Try it :: Every record, from the first to the last, is to be printed again exactly.

(Pixel coordinate grounding data)
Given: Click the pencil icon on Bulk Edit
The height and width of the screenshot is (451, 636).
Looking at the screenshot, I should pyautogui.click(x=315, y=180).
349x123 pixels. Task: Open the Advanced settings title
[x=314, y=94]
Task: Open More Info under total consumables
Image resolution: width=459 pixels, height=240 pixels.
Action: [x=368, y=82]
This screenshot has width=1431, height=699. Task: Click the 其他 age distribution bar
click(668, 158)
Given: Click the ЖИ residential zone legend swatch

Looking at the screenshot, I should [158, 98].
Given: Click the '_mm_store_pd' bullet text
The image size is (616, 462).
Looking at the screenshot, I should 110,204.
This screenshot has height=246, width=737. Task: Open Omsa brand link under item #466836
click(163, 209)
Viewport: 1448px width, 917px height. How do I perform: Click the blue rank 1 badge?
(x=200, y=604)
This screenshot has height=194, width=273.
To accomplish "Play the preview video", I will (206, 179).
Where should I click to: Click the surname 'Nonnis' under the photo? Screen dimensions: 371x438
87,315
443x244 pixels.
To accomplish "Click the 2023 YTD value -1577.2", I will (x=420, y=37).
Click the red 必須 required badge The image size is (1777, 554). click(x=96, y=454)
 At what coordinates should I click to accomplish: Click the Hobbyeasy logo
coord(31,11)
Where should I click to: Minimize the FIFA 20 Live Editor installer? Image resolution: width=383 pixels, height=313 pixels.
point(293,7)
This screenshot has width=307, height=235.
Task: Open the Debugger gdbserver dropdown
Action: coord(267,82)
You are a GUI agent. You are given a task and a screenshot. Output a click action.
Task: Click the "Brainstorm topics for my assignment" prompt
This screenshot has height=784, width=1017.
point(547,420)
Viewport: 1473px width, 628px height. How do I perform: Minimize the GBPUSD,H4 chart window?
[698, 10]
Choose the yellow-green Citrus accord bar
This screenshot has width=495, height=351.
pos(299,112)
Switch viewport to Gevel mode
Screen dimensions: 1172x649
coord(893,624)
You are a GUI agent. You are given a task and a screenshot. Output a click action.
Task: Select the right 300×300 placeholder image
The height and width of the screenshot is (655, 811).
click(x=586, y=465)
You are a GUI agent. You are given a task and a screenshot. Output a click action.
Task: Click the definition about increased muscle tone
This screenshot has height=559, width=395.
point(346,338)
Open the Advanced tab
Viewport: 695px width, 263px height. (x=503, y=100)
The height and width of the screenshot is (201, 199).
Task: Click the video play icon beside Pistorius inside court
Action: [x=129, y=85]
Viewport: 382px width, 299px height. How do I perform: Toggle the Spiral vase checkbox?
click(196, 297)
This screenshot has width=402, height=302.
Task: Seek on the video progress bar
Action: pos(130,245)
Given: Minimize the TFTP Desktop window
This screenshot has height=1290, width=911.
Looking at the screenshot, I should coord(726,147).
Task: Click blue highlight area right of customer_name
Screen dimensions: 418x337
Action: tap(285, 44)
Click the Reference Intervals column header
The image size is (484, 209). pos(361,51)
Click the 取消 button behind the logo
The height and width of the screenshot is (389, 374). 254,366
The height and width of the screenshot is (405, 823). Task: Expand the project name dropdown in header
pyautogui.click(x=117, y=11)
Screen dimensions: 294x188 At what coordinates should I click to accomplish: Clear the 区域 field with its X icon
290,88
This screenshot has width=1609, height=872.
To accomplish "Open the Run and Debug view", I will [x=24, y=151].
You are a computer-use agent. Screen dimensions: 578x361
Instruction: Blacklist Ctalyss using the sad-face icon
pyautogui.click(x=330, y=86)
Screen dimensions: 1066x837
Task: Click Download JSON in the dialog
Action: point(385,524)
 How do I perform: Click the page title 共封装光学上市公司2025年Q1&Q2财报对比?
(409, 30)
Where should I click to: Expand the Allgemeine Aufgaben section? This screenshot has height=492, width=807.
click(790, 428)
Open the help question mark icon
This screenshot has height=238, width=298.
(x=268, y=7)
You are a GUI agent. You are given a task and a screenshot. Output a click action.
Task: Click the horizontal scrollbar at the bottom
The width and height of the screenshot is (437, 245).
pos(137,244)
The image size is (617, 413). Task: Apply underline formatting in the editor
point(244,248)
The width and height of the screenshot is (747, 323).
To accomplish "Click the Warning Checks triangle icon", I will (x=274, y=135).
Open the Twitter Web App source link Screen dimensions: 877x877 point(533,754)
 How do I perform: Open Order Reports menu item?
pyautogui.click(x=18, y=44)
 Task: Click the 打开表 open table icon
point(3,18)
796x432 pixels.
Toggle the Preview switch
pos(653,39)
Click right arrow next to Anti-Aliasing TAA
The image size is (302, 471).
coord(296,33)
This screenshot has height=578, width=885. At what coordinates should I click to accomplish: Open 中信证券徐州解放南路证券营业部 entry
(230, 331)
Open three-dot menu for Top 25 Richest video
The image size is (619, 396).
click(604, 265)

Result ::
Given: Click the pencil icon on Bulk Edit
The height and width of the screenshot is (451, 636).
Looking at the screenshot, I should pyautogui.click(x=315, y=180).
349x123 pixels. Task: Open the Advanced settings title
[x=314, y=94]
Task: Open More Info under total consumables
Image resolution: width=459 pixels, height=240 pixels.
Action: [x=368, y=82]
This screenshot has width=1431, height=699. Task: Click the 其他 age distribution bar
click(668, 158)
Given: Click the ЖИ residential zone legend swatch

Looking at the screenshot, I should [158, 98].
Given: Click the '_mm_store_pd' bullet text
The image size is (616, 462).
Looking at the screenshot, I should 110,204.
This screenshot has height=246, width=737. Task: Open Omsa brand link under item #466836
click(163, 209)
Viewport: 1448px width, 917px height. How do I perform: Click the blue rank 1 badge?
(x=200, y=604)
This screenshot has height=194, width=273.
To accomplish "Play the preview video", I will (206, 179).
Where should I click to: Click the surname 'Nonnis' under the photo? Screen dimensions: 371x438
87,315
443x244 pixels.
To accomplish "Click the 2023 YTD value -1577.2", I will (x=420, y=37).
Click the red 必須 required badge The image size is (1777, 554). click(x=96, y=454)
 At what coordinates should I click to accomplish: Click the Hobbyeasy logo
coord(31,11)
Where should I click to: Minimize the FIFA 20 Live Editor installer? Image resolution: width=383 pixels, height=313 pixels.
point(293,7)
This screenshot has width=307, height=235.
Task: Open the Debugger gdbserver dropdown
Action: coord(267,82)
You are a GUI agent. You are given a task and a screenshot. Output a click action.
Task: Click the "Brainstorm topics for my assignment" prompt
This screenshot has height=784, width=1017.
point(547,420)
Viewport: 1473px width, 628px height. How do I perform: Minimize the GBPUSD,H4 chart window?
[698, 10]
Choose the yellow-green Citrus accord bar
This screenshot has width=495, height=351.
pos(299,112)
Switch viewport to Gevel mode
Screen dimensions: 1172x649
coord(893,624)
You are a GUI agent. You are given a task and a screenshot. Output a click action.
Task: Select the right 300×300 placeholder image
The height and width of the screenshot is (655, 811).
click(x=586, y=465)
You are a GUI agent. You are given a task and a screenshot. Output a click action.
Task: Click the definition about increased muscle tone
This screenshot has height=559, width=395.
point(346,338)
Open the Advanced tab
Viewport: 695px width, 263px height. (x=503, y=100)
The height and width of the screenshot is (201, 199).
Task: Click the video play icon beside Pistorius inside court
Action: [x=129, y=85]
Viewport: 382px width, 299px height. How do I perform: Toggle the Spiral vase checkbox?
click(196, 297)
This screenshot has width=402, height=302.
Task: Seek on the video progress bar
Action: pos(130,245)
Given: Minimize the TFTP Desktop window
This screenshot has height=1290, width=911.
Looking at the screenshot, I should coord(726,147).
Task: Click blue highlight area right of customer_name
Screen dimensions: 418x337
Action: tap(285, 44)
Click the Reference Intervals column header
The image size is (484, 209). pos(361,51)
Click the 取消 button behind the logo
The height and width of the screenshot is (389, 374). 254,366
The height and width of the screenshot is (405, 823). Task: Expand the project name dropdown in header
pyautogui.click(x=117, y=11)
Screen dimensions: 294x188 At what coordinates should I click to accomplish: Clear the 区域 field with its X icon
290,88
This screenshot has width=1609, height=872.
To accomplish "Open the Run and Debug view", I will [x=24, y=151].
You are a computer-use agent. Screen dimensions: 578x361
Instruction: Blacklist Ctalyss using the sad-face icon
pyautogui.click(x=330, y=86)
Screen dimensions: 1066x837
Task: Click Download JSON in the dialog
Action: point(385,524)
 How do I perform: Click the page title 共封装光学上市公司2025年Q1&Q2财报对比?
(409, 30)
Where should I click to: Expand the Allgemeine Aufgaben section? This screenshot has height=492, width=807.
click(790, 428)
Open the help question mark icon
This screenshot has height=238, width=298.
(x=268, y=7)
You are a GUI agent. You are given a task and a screenshot. Output a click action.
Task: Click the horizontal scrollbar at the bottom
The width and height of the screenshot is (437, 245).
pos(137,244)
The image size is (617, 413). Task: Apply underline formatting in the editor
point(244,248)
The width and height of the screenshot is (747, 323).
To accomplish "Click the Warning Checks triangle icon", I will (x=274, y=135).
Open the Twitter Web App source link Screen dimensions: 877x877 point(533,754)
 How do I perform: Open Order Reports menu item?
pyautogui.click(x=18, y=44)
 Task: Click the 打开表 open table icon
point(3,18)
796x432 pixels.
Toggle the Preview switch
pos(653,39)
Click right arrow next to Anti-Aliasing TAA
The image size is (302, 471).
coord(296,33)
This screenshot has height=578, width=885. At what coordinates should I click to accomplish: Open 中信证券徐州解放南路证券营业部 entry
(230, 331)
Open three-dot menu for Top 25 Richest video
The image size is (619, 396).
click(604, 265)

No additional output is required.